Text provided:
------------------------

As 2020 draws to a tumultuous end, it’s clear mining side-stepped the Covid-19 cataclysm

Yangshan Port, China. Credit: AP

GLENCORE CEO, Ivan Glasenberg, made some telling comments recently on a possible work life for himself once he leaves the Swiss miner and minerals marketing he’s run with iron clad hand for the last 20 years.

“When I leave here I want to go into a totally different business where the business drives the multiples, and not the market,” he said at the Financial Times Commodities Mining Summit in October.

Glasenberg has been preparing for his exit from Glencore for a year at least. When he does step down, he’ll be the last of the so-called ‘Billionaires Club’ – the executives who helped bring Glencore to the London Stock Exchange in May, 2011 and became fabulously rich as a result.

Notwithstanding this, mining has its limitations – principally the fact that exogenous factors influence market valuations. Mining firms are price-takers, for instance; they are also affected by pulses in economies such as China.

------------------------

Entries shown:
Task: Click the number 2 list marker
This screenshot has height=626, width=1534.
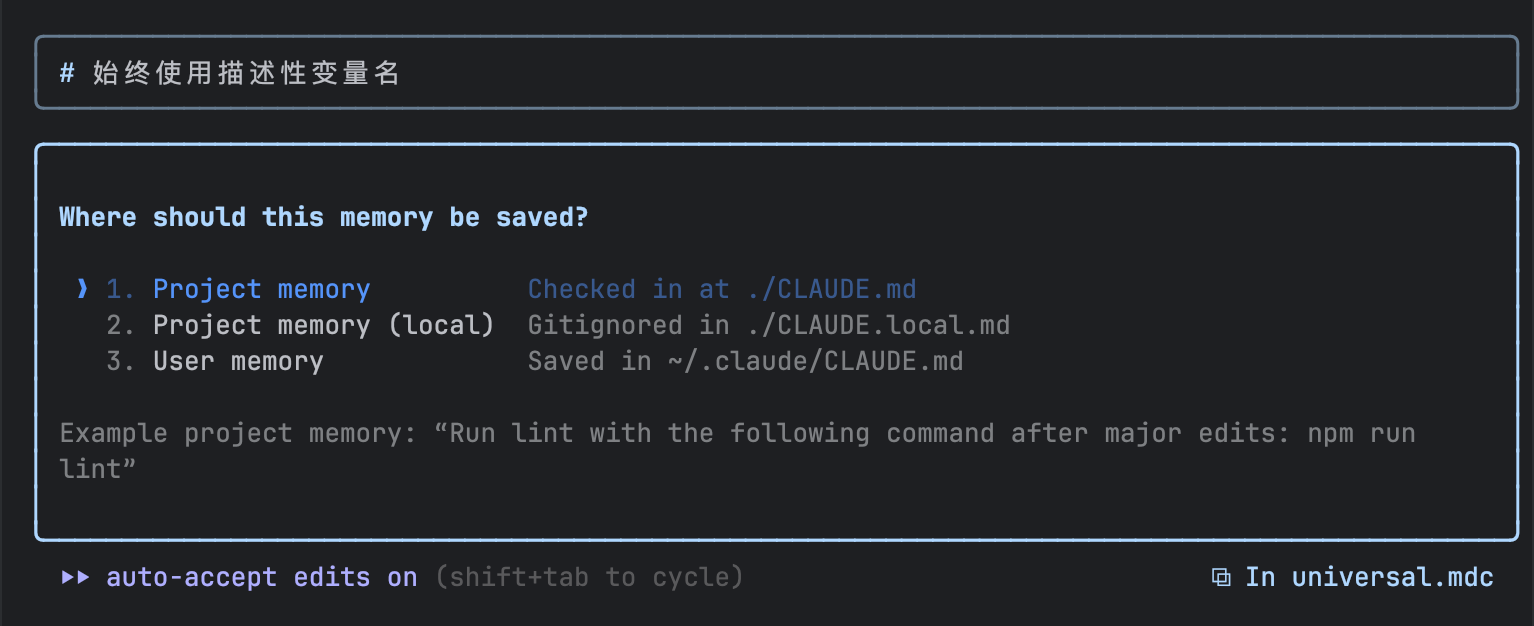Action: coord(120,326)
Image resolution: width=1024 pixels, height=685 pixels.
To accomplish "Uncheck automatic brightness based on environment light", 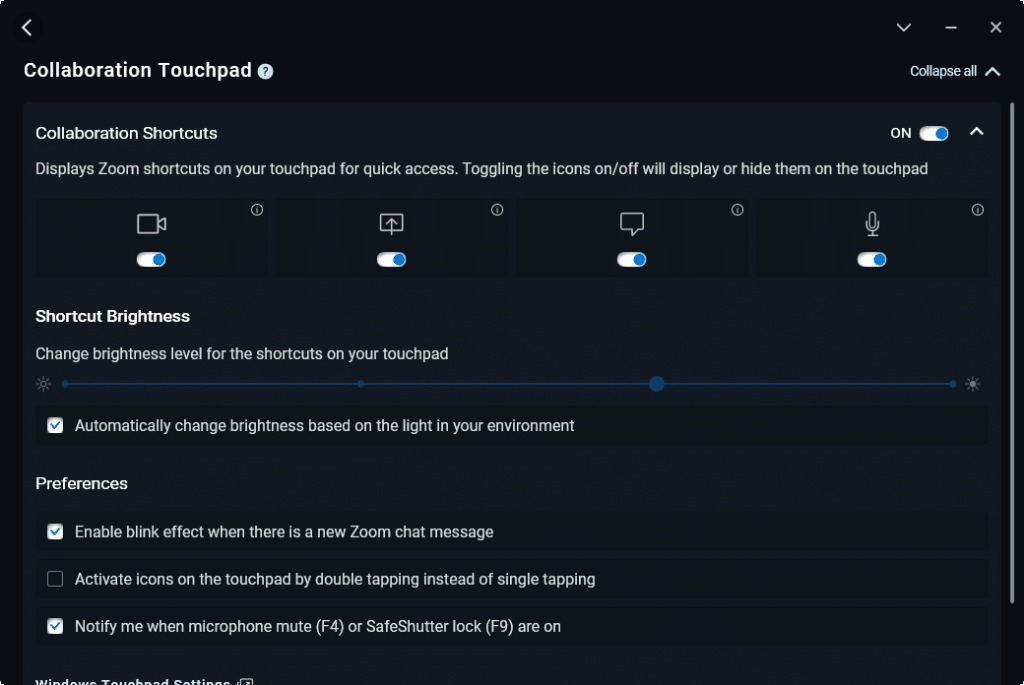I will coord(56,426).
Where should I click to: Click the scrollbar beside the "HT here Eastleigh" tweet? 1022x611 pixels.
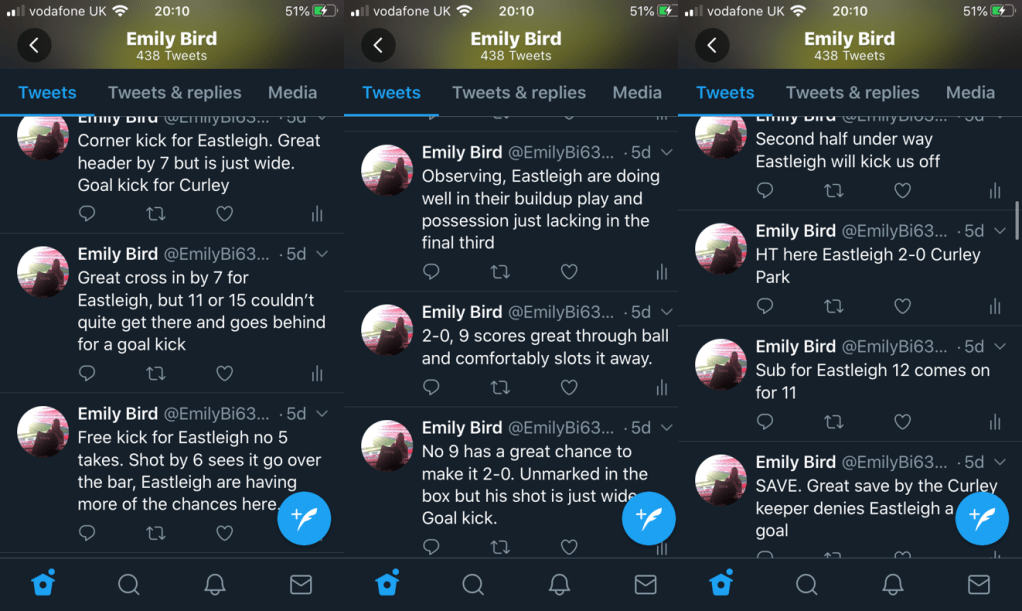[x=1017, y=220]
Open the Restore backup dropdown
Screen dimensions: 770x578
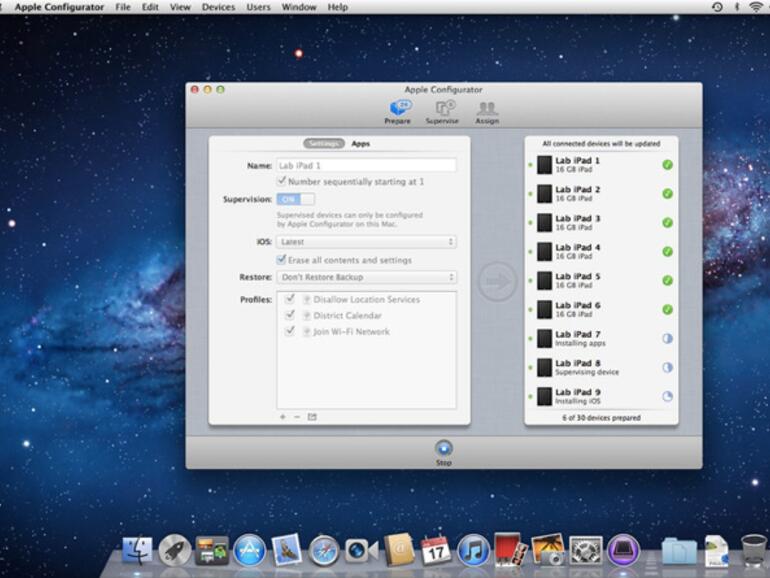click(366, 277)
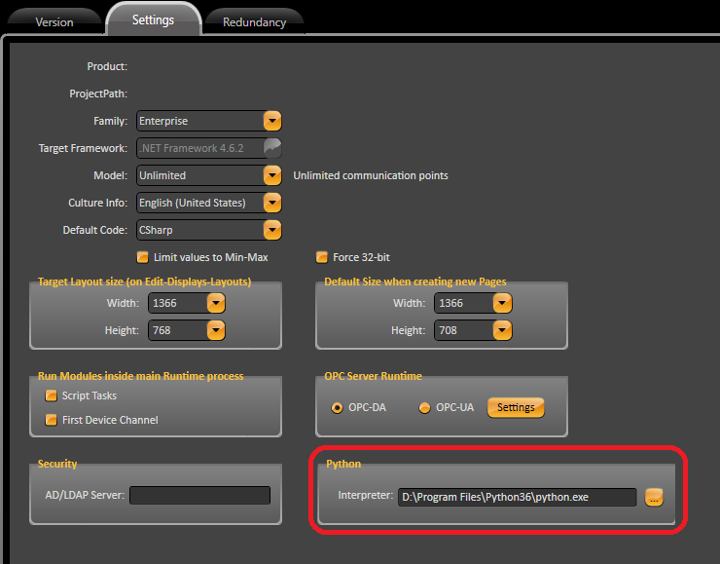Open the Culture Info dropdown
720x564 pixels.
(x=272, y=202)
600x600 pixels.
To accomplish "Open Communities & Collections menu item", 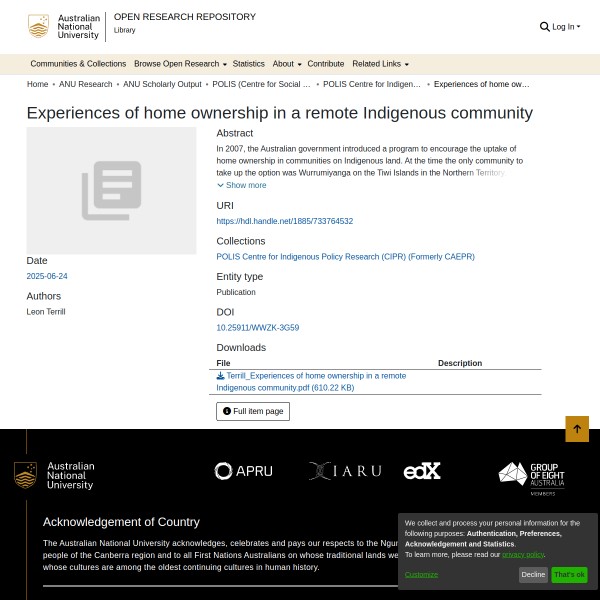I will coord(78,64).
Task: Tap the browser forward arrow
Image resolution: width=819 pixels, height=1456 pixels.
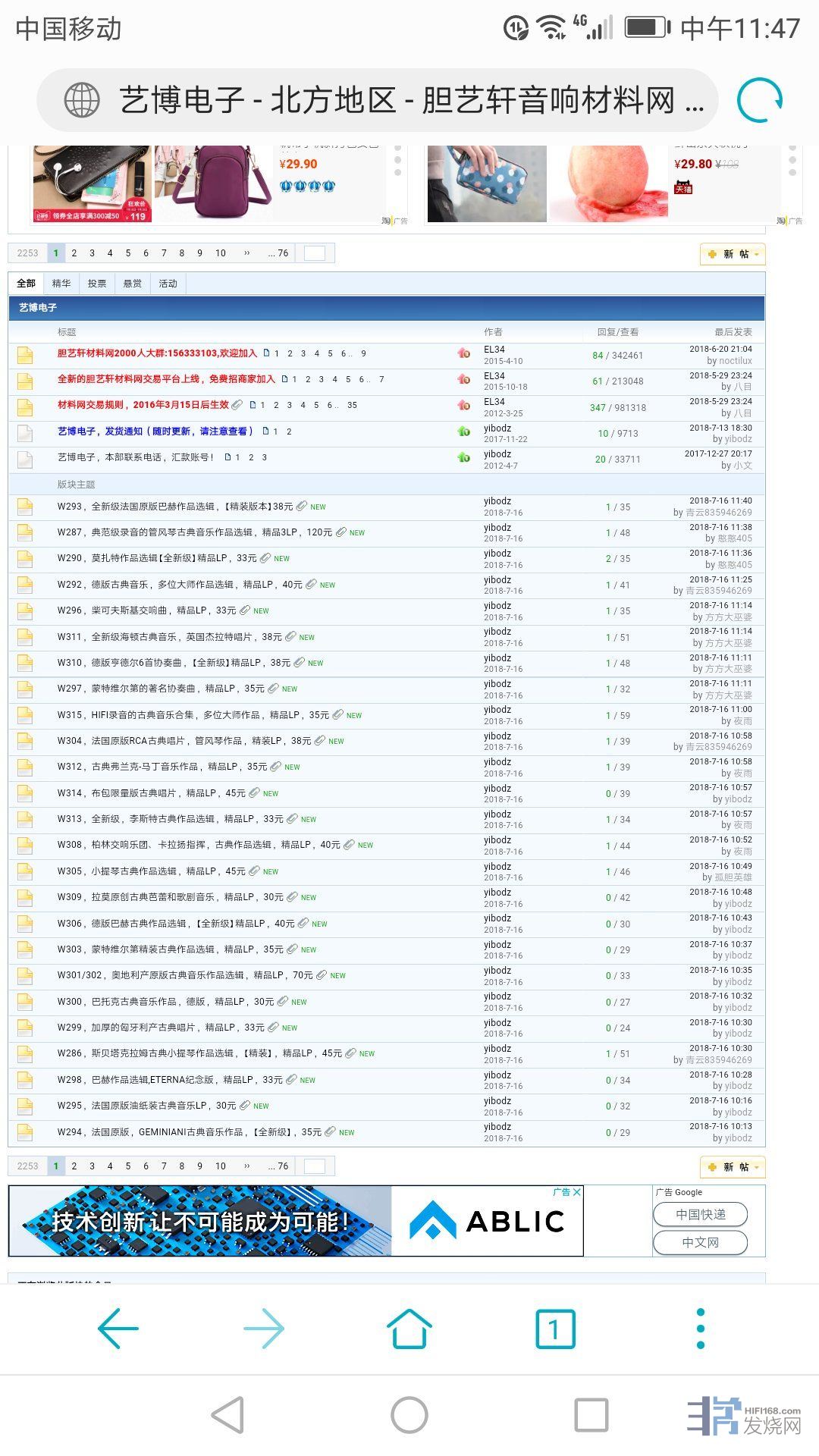Action: pyautogui.click(x=264, y=1329)
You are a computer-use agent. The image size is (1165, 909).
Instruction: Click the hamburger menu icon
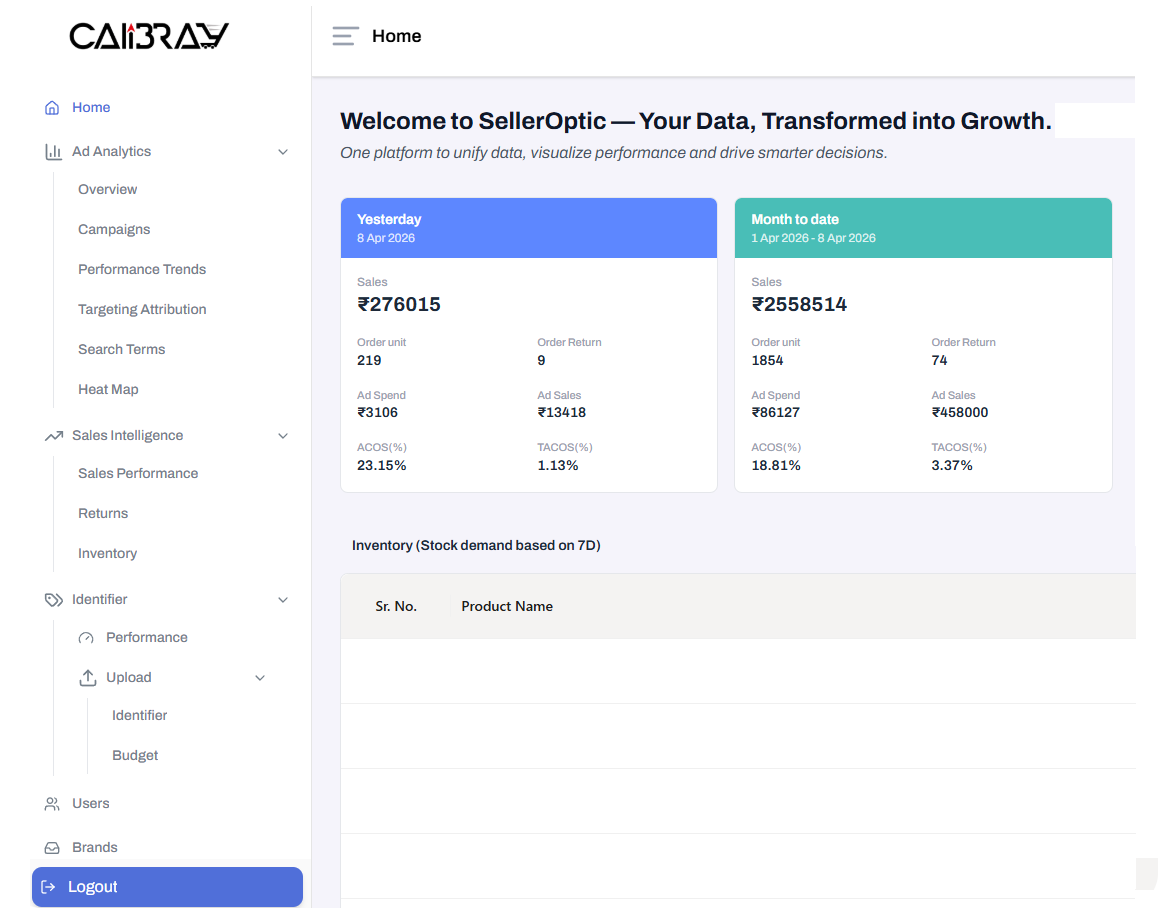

------------------------

Action item A:
Using the mining article, answer each question briefly:
(i) At which event did Glasenberg make his comments about a future business?
(ii) In what month and year did Glencore come to the London Stock Exchange?
(iii) What does the article call mining firms with regard to prices?
Action item B:
Please say whether each statement agrees with the mining article, answering yes or no and quoting the words that decide it:
(i) Glasenberg has run Glencore for the last 20 years.
(ii) Glasenberg has been preparing for his exit from Glencore for only about a month.
(iii) Mining firms are unaffected by pulses in economies such as China.

Result A:
(i) The Financial Times Commodities Mining Summit in October
(ii) May 2011
(iii) Price-takers

Result B:
(i) Yes: "he’s run with iron clad hand for the last 20 years"
(ii) No: "Glasenberg has been preparing for his exit from Glencore for a year at least."
(iii) No: "they are also affected by pulses in economies such as China."